Interesting.........That would be something different


----------



## SouthernBoy (Jun 27, 2007)

TheLAGuy said:


> Why are you going to buy a gun you dont wanna shoot?
> 
> Doesnt make sense...


Lots of people do this. They are called collectors. Nothing wrong with this at all. I have a few firearms that rarely see anything going down their barrels.


----------



## SouthernBoy (Jun 27, 2007)

jakeleinen1 said:


> No matter what glock you get your going to be happy.
> 
> If you plan on carrying at all though, the 19 is still fairly large weapon. Consider the 26 in this case. Otherwise get yourself a G17. You fire that gun and halfway though shooting it you can't believe there is still bullets in the clip! Get some extendo clips too before obama bans them. 33 rounds of 9mm, insaine!!!!
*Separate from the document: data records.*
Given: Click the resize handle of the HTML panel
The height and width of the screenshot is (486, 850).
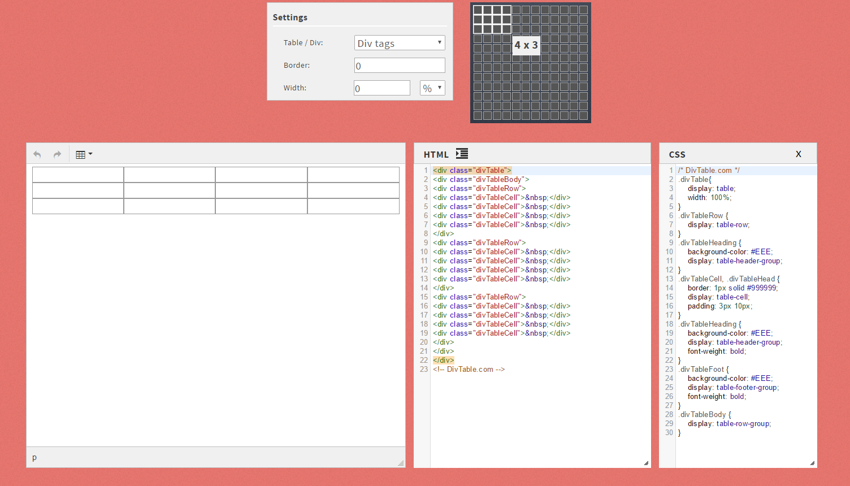Looking at the screenshot, I should click(646, 463).
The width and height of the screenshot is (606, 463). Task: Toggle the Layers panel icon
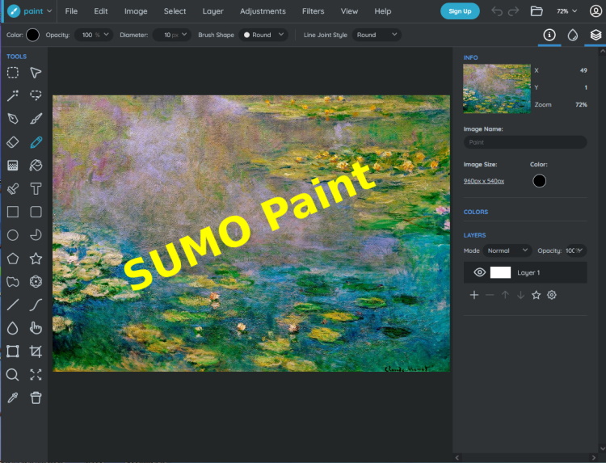coord(595,35)
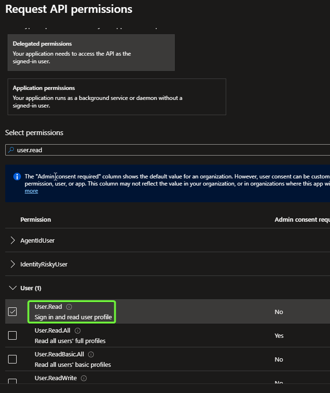Click the Admin consent required column header
Screen dimensions: 330x393
click(301, 219)
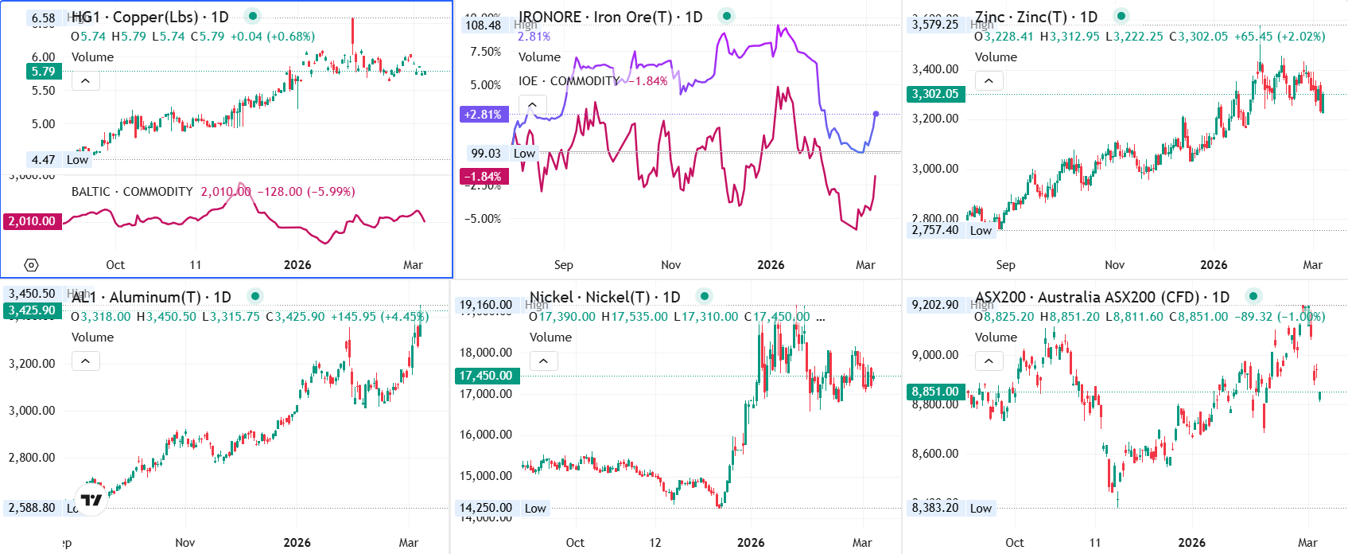Image resolution: width=1348 pixels, height=554 pixels.
Task: Select the HG1 Copper(Lbs) chart title
Action: point(150,17)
First, they're magazines... not clips.

Second, the G19 is a compact and is quite well adapted to daily all day carry either concealed or open. I know, I have done it many times and since my gen3 G23 is my primary carry gun (same frame and slide size as the G19), I really know how well it works.


----------



## SouthernBoy (Jun 27, 2007)

One well known gun writer* in the gun culture has written that the Glock 23 is the finest combat sidearm you can carry. He is quite opinionated but he is also quite knowledgeable. I differ with his choice of ammo in this statement but never the less, he has and gives his reasons.


* Boston T. Party in his book, "Boston's Gun Bible"


----------



## TheLAGuy (Nov 28, 2012)

The G23 is the compact version right? I'm thinking about the g22 since I live in CA and cant have concealed anyhow. And then I can get that conversion barrell and make it a 9mm, right?


----------



## bowserb (May 21, 2012)

If I am limited to a ten round MAGAZINE, then I want large and powerful rounds. .45, 10mm. In fact if your senator gets her way and we all get ten round max, I'm thinking about .50AE!


----------



## TheLAGuy (Nov 28, 2012)

bowserb said:


> If I am limited to a ten round MAGAZINE, then I want large and powerful rounds. .45, 10mm. In fact if your senator gets her way and we all get ten round max, I'm thinking about .50AE!


What do you carry?


----------



## bowserb (May 21, 2012)

Springfield Armory XDm45 4.5" with 13+1 rounds. Actually .50AE is not practical for carry. If limited to ten rounds, I might think about 10mm, though.


----------



## VAMarine (Dec 25, 2008)

TheLAGuy said:


> The G23 is the compact version right? I'm thinking about the g22 since I live in CA and cant have concealed anyhow. And then I can get that conversion barrell and make it a 9mm, right?


Correct. Just make sure you get G17 mags as well to go with the conversion barrel.


----------



## SouthernBoy (Jun 27, 2007)

TheLAGuy said:


> The G23 is the compact version right? I'm thinking about the g22 since I live in CA and cant have concealed anyhow. And then I can get that conversion barrell and make it a 9mm, right?


Yes, the G23 is the compact .40S&W. And yes, you can convert the G22 to shoot 9mm but it takes more than just the barrel. You will need he guide and return spring assembly for a G17 and G17 magazines.

If I left something out with this for those who are intimate with these conversions, please correct me.


----------



## SouthernBoy (Jun 27, 2007)

bowserb said:


> If I am limited to a ten round MAGAZINE, then I want large and powerful rounds. .45, 10mm. In fact if your senator gets her way and we all get ten round max, I'm thinking about .50AE!


If I was limited to just ten rounds, I would probably go with the .45ACP and I already have a few in case that happens. I didn't buy them as a hedge against any bans... it just worked out that way.


----------



## RogerH (May 28, 2012)

VAMarine said:


> Why would you want a gun shoved up your ass?
> You strange Cali people....might have to change your name to SFGuy or PSGuy...


OH thank you very much just sprayed coffee all over my key board


----------



## cruzthepug (Mar 16, 2008)

I picked up a G17 but I'm still interested in getting a G19C. Thanks for the info guys


----------